CAPÍTULO 28
Cómo el hermano Bernardo tuvo un arrobamiento, en el que permaneció desde la madrugada hasta la hora de nona
Cuánta gracia concede Dios muchas veces a los pobres evangélicos que abandonan el mundo por amor de Cristo, lo demuestra el caso del hermano Bernardo de Quintavalle, el cual, desde que tomó el hábito de San Francisco, era con mucha frecuencia arrebatado en Dios al contemplar las cosas celestiales. Sucedió una vez, entre otras, que, estando en la iglesia oyendo la misa totalmente absorto en Dios, quedó tan arrobado por la fuerza de la contemplación, que en el momento de la elevación del cuerpo de Cristo no se dio cuenta de nada y no se arrodilló ni se quitó la capucha, como lo hacían los demás que estaban presentes, sino que permaneció insensible, mirando fijamente sin pestañear, desde la madrugada hasta la hora de nona.
Y después de nona, vuelto en sí, iba por el convento gritando en tono admirativo: ¡Hermanos, hermanos, hermanos! No hay nadie en esta tierra tan grande ni tan noble que, si le prometieran un palacio hermosísimo lleno de oro, no aceptase con gusto llevar un saco de estiércol para ganar un tesoro tan valioso.
En este tesoro tan celestial, prometido a los amadores de Dios, fue introducido el hermano Bernardo en tal grado con su espíritu, que durante quince años anduvo siempre con la mente y el rostro vueltos hacia el cielo.
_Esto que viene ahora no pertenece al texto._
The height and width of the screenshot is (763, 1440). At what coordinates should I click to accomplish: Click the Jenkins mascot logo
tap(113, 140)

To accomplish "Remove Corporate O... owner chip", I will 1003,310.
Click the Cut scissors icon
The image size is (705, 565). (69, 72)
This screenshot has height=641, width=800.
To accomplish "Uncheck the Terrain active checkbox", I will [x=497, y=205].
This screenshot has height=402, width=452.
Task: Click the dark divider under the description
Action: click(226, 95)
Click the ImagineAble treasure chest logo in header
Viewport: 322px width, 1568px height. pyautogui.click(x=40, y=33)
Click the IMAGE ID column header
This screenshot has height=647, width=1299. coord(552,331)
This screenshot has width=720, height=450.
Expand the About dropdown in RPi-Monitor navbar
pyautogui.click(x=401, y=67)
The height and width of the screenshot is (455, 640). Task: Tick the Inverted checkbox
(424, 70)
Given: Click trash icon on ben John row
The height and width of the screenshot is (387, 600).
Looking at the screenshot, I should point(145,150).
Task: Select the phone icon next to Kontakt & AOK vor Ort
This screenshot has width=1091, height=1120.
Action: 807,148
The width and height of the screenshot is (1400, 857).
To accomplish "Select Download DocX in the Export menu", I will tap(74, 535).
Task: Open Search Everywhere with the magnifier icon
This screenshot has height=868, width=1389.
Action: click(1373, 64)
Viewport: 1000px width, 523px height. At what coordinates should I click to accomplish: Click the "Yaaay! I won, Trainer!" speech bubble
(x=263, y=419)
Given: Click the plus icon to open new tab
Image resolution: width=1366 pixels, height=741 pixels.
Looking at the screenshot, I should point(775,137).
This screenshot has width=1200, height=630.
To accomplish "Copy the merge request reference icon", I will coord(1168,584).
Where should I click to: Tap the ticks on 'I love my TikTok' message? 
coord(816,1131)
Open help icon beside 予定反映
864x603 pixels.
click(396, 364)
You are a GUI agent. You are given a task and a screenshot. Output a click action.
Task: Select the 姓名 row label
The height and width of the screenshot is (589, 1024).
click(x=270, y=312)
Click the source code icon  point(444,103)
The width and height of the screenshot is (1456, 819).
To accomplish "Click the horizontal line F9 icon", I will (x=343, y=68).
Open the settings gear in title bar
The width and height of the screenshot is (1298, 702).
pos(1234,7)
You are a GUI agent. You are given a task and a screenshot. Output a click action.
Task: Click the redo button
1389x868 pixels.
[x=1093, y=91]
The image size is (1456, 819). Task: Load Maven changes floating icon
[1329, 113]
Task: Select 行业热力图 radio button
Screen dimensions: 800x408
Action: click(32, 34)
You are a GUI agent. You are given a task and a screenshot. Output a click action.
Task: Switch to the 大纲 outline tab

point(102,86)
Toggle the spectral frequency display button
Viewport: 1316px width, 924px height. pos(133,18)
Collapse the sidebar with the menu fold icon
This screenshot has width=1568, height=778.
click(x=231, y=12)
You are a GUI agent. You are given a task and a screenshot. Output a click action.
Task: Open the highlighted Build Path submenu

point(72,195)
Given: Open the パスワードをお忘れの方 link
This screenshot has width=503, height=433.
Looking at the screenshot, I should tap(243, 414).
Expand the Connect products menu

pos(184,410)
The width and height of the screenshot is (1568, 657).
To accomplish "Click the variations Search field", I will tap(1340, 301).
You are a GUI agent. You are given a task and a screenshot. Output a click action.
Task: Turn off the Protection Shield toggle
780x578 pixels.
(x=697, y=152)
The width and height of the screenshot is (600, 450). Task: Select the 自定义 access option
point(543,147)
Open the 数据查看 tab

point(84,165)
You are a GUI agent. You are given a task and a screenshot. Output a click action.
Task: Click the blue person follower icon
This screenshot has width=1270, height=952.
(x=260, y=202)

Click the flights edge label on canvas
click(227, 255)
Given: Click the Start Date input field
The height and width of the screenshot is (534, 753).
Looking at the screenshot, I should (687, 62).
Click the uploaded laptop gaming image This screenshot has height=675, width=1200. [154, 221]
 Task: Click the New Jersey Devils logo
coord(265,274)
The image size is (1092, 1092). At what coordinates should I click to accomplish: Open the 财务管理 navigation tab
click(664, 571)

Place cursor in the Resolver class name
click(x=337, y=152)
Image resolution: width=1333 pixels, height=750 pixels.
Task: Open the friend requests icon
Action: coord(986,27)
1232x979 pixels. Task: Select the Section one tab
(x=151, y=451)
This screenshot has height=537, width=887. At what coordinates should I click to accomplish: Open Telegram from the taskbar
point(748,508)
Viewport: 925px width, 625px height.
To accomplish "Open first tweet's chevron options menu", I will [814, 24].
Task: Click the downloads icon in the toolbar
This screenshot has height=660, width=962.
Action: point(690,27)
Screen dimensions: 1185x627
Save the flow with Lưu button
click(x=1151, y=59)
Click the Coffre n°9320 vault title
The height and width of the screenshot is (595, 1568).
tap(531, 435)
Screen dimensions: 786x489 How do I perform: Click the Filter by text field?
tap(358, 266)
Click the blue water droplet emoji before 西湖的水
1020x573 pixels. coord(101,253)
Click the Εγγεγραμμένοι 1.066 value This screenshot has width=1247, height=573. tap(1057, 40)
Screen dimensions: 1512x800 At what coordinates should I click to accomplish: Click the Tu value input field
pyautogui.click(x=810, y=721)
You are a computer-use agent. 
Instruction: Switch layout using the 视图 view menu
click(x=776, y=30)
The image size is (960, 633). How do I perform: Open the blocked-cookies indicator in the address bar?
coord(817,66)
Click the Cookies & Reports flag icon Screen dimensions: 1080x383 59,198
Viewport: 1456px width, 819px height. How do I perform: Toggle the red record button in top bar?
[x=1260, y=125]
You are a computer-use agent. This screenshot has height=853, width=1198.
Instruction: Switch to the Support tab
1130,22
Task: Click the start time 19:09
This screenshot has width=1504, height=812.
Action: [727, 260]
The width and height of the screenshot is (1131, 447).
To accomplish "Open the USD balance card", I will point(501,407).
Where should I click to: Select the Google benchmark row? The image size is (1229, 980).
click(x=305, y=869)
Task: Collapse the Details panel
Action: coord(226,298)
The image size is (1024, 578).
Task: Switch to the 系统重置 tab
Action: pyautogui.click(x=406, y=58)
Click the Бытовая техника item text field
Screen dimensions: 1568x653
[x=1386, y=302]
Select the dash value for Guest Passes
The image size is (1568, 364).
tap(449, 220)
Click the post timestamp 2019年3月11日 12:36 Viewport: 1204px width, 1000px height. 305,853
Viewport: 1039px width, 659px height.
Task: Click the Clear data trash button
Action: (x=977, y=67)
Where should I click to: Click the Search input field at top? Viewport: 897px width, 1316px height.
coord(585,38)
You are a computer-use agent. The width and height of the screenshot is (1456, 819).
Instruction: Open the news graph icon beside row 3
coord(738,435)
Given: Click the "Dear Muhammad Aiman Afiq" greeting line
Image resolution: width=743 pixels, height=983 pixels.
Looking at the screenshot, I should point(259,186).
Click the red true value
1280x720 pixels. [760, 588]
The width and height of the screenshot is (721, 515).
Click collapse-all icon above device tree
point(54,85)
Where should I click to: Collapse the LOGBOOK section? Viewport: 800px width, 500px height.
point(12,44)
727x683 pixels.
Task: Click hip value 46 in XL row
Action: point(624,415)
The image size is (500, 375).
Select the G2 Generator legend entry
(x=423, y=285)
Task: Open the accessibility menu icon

Durante ese tiempo, jamás sació el hambre en la mesa, si bien tomaba un poco de lo que le era puesto delante, porque decía que no es perfecta la abstinencia que consiste en privarse de las cosas que no se prueban, sino que la verdadera abstinencia consiste en moderarse en las cosas que saben buenas al gusto.
Así es como llegó a una tal clarividencia y luz de la mente, que aun los hombres más doctos acudían a él en busca de solución de cuestiones difíciles y de pasajes intrincados de la Sagrada Escritura; y él aclaraba toda dificultad. Puesto que su mente se hallaba del todo liberada y abstraída de las cosas terrenas, se remontaba a la altura como las golondrinas, a impulsos dé la contemplación; y le acaeció estar hasta veinte días, y a veces treinta, solo en las cimas de las más altas montañas contemplando las cosas celestiales.
Por esta razón solía decir de él el hermano Gil que no a todos se concede este don otorgado al hermano Bernardo de poder alimentarse volando, como lo hacen las golondrinas. Y por esta gracia extraordinaria que había recibido de Dios, San Francisco gustaba muchas veces de hablar con él día y noche; así que algunas veces fueron hallados juntos, arrebatados en Dios durante toda la noche en el bosque, donde se habían recogido para hablar de Dios. En alabanza de Cristo. Amén.